La Serie A può riprendere come si dice a fine aprile?
“A me dispiace dire e annunciarlo proprio qui, ma le ottimistiche previsioni che facevano pensare di potere riprendere a fine aprile o ai primi di maggio credo lo siano state un po’ troppo. Sul 3 maggio sono dubbioso, se ci fosse la possibilità di riprendere decideremo di farlo a porte chiuse. A oggi ho qualche dubbio sulle dichiarazioni che sento di potere riprendere la competizione. Sono gli stessi scienziati a non avere certezze rispetto all’evoluzione. Non è che stiamo sbandando, ma dobbiamo adattare le decisioni che cambiano continuamente”.

Possiamo dire che il campionato sia finito?
“Credo che le persone abbiano bisogno di ogni tipo di informazione di tranquillizzare o dispiacere.
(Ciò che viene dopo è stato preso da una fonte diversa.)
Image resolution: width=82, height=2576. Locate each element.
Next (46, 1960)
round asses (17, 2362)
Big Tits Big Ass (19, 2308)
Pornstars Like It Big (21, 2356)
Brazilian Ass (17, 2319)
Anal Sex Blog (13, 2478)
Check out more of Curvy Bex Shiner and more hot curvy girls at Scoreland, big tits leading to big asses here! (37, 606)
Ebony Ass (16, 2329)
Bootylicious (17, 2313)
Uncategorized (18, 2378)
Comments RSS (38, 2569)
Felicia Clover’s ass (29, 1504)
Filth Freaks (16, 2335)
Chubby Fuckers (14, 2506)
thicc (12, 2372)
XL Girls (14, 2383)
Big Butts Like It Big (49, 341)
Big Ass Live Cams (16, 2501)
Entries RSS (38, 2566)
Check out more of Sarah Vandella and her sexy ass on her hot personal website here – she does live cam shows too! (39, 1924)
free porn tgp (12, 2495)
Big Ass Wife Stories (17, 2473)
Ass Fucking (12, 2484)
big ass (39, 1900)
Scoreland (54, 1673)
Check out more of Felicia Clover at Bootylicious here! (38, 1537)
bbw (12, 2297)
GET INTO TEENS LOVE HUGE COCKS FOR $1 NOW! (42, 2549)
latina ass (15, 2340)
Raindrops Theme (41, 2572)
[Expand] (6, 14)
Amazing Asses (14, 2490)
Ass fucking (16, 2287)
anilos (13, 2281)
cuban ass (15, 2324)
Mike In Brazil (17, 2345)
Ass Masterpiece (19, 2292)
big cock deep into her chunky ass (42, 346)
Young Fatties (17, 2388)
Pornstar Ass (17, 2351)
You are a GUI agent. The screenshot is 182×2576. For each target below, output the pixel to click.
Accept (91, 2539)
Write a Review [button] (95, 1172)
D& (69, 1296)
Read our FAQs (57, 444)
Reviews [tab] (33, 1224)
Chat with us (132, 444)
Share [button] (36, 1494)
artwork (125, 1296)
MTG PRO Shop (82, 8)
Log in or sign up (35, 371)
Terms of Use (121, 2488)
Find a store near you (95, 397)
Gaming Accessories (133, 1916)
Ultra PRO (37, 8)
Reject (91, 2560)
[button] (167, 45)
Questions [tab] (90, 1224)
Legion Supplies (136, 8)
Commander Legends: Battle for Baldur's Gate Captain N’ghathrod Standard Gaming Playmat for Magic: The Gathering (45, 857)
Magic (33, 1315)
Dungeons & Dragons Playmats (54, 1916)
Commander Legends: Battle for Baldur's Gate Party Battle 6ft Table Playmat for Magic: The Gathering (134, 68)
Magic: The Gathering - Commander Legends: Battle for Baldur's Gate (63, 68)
La scelta finale sarà alla federazione, ma le previsioni ottimistiche di iniziare il 3 maggio… È difficile che possa riprendere, se la FIGC dovesse posticipare nei mesi estivi, luglio agosto, rientra nell'autonomia dello sport. Dipenderà anche da tutti gli altri campionati. Il mondo del calcio ha messo un po’ di più a capire l’emergenza che stavamo affrontando. Ora si muoverà con cautela per evitare certi scenari”.

È sbagliato andare a correre?
“Sono contrario a chiunque, in modo superficiale, decida di svolgere attività motoria rischiando per se stesso e gli altri. C’è un motivo serio: ci sono persone con patologie per cui è fondamentale, indispensabile, potere camminare. Un numero limitato di persone con patologie precise. Mi appello al buonsenso. Non sappiamo quanto durerà questo blocco totale, ma per una questione di salute non possiamo precludere ad alcuni qualcosa di necessario a causa degli incoscienti”.